この通達を受けて、法人保険として定期保険や第三分野保険に加入していた会社が、払済保険に変更するケースが増加すると考えられます。
税制改正日前に加入した定期保険や第三分野保険の処理
税制改正日前(令和元年7月8日より前)に加入した定期保険や第三分野保険を、税制改正後に同種類の保険に払済みした場合の税務上の取扱いについては注意が必要です。
実務上は、税制改正日前に加入した定期保険や第三分野保険であっても、税制改正日後に同種類の払済保険に変更する場合は、改正日後の税務取扱いが適用される(洗い替えは不要)というケースもあります。

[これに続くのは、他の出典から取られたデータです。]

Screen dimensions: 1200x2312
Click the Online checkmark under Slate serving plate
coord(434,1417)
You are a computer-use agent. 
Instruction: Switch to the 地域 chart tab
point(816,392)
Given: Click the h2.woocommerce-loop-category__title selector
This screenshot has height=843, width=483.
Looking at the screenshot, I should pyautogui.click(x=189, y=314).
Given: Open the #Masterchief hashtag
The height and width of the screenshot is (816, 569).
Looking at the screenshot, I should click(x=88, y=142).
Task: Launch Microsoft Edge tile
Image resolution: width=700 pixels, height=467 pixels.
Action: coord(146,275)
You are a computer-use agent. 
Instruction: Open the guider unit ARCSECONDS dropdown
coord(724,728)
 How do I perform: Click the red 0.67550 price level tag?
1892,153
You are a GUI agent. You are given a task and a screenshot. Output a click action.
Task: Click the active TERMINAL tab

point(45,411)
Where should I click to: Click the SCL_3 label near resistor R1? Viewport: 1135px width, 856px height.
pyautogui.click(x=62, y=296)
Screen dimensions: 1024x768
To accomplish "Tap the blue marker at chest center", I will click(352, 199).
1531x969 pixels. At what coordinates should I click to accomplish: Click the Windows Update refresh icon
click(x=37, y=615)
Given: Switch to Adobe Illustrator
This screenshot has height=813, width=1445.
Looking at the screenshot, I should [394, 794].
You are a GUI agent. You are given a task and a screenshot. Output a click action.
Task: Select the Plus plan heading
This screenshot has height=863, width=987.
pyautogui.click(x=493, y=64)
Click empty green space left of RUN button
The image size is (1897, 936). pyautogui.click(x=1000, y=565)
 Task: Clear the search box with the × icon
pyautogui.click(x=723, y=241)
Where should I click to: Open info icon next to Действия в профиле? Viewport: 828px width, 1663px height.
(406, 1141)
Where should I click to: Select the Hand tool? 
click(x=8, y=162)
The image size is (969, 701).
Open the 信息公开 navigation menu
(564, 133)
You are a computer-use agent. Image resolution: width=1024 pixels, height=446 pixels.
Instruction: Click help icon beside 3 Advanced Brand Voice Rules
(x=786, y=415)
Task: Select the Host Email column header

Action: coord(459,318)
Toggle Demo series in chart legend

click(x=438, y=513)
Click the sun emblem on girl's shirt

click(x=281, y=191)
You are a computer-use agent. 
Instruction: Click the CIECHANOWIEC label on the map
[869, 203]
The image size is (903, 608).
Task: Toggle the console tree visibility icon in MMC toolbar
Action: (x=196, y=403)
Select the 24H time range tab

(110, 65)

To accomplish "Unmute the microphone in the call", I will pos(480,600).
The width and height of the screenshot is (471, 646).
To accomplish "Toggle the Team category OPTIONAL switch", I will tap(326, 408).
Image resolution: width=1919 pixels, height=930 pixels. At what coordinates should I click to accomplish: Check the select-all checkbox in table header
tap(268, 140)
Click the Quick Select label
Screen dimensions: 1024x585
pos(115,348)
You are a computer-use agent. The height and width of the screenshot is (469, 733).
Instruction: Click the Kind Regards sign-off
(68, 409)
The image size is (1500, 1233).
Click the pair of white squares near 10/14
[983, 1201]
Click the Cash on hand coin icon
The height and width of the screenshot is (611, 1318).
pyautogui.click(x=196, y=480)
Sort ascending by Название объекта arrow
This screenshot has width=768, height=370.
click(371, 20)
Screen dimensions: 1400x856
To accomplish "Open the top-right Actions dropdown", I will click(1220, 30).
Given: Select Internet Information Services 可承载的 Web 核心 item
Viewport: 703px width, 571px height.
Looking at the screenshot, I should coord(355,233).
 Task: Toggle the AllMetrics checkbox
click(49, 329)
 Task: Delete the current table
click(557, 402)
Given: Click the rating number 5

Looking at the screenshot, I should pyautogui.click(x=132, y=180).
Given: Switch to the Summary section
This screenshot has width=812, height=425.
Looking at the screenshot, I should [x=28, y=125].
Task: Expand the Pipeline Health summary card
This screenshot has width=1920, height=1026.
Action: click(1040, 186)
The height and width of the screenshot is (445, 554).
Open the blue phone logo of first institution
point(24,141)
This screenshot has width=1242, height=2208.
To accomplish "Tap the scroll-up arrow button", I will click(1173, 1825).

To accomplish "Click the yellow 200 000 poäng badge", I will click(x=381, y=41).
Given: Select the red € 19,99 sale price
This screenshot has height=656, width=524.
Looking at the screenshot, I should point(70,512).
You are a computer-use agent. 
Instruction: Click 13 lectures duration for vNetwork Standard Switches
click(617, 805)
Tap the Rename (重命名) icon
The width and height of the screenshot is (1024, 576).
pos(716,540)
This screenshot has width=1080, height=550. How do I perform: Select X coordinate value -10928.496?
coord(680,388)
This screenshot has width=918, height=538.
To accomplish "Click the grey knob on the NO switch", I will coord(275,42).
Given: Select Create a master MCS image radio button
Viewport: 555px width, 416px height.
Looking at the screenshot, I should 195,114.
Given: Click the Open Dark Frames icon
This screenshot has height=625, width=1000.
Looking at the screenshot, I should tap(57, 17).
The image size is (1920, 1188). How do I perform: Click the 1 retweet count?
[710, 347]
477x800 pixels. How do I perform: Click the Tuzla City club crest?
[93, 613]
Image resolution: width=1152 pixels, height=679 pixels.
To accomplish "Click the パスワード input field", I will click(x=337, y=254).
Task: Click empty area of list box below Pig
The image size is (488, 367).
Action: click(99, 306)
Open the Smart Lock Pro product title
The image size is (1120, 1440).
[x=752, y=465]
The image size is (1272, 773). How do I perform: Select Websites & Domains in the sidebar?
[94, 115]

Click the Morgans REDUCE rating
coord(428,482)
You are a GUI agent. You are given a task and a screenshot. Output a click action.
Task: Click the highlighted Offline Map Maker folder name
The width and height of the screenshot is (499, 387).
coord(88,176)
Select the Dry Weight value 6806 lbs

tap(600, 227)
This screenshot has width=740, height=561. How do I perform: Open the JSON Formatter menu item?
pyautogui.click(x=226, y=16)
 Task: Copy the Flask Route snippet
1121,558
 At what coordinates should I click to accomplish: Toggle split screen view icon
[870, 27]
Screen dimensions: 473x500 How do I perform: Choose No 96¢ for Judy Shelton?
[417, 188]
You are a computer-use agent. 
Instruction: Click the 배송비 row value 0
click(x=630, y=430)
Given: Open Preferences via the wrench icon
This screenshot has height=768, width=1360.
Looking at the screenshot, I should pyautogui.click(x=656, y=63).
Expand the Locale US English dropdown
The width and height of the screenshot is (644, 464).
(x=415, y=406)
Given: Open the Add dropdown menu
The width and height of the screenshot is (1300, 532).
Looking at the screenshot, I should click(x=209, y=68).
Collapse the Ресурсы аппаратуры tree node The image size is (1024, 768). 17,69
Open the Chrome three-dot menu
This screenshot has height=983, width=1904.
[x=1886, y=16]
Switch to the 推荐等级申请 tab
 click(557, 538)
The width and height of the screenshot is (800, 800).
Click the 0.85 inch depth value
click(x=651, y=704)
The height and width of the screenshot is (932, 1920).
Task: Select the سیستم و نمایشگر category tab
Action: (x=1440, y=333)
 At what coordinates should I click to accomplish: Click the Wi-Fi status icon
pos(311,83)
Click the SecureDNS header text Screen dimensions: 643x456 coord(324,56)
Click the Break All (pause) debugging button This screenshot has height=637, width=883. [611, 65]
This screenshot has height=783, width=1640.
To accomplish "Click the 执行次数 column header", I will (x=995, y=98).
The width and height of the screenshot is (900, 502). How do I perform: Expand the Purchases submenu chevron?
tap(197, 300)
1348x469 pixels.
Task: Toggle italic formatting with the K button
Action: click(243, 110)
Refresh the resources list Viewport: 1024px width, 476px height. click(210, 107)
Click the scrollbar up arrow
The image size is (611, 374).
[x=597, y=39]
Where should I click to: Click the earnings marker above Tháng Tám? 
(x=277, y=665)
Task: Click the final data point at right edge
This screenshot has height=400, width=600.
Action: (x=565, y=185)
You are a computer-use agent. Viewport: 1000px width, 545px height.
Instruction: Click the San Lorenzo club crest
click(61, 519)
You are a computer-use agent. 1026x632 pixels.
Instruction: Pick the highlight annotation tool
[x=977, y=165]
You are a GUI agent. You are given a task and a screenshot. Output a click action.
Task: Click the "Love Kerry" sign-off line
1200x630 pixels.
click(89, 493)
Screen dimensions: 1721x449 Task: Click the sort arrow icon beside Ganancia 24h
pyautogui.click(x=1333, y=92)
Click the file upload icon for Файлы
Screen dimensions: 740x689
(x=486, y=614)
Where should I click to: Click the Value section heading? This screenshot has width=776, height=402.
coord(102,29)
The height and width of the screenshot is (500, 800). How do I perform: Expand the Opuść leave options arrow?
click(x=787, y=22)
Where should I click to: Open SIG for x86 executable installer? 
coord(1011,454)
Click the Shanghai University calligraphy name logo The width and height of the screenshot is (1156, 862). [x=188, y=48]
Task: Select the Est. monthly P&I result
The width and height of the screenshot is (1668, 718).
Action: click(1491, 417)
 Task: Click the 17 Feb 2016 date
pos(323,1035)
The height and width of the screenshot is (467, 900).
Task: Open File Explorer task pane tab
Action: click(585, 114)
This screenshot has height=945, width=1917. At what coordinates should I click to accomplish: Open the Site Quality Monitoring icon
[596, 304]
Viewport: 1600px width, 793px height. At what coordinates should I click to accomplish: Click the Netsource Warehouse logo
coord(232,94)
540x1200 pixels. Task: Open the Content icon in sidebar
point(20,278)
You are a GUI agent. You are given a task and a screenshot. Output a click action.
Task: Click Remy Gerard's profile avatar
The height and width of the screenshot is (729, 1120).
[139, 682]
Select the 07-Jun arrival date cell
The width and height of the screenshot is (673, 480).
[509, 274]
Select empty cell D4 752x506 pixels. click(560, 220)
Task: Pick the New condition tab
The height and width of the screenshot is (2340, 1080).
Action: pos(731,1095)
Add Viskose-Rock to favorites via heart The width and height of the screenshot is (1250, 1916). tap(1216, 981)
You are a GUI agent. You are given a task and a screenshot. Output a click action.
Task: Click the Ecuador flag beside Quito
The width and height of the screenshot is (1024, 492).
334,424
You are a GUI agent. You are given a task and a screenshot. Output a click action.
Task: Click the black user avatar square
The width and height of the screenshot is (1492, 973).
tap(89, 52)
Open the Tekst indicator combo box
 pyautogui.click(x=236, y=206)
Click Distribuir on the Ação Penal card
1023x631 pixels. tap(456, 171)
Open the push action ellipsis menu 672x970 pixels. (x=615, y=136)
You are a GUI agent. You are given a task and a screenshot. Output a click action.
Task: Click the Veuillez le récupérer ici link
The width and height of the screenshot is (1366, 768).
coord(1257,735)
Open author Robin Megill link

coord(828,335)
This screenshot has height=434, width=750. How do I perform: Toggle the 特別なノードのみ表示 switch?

しかし、税制改正の通達上、洗い替えが不要という例外処理ができるのは、令和元年7月8日以降の契約と解釈されるため、同種類の払済保険への変更と認められず洗い替え処理が必要になるケースもあります。
洗い替えの可否について判断に迷ったら、国税庁に問い合わせるなどして正確な経理処理ができるようにしましょう。
まとめ
法人保険の保険料払い込みが厳しい場合は、解約返戻金を活用した払済保険に変更することで保険料の支払いをストップし、保障額は減額となりますが当初の期間通り保障を受けることができます。
法人保険を払済みに変更する場合は、原則として洗い替えの経理処理が必要です。
しかし、例外的に養老保険や終身保険、年金保険は洗い替えは不要とされ、また税制改正の通達により、定期保険や第三分野保険も洗い替えが不要になりました。
会社の経理処理においては、国税庁からの通達などの情報をチェックし、適正な処理を行うよう心がけましょう。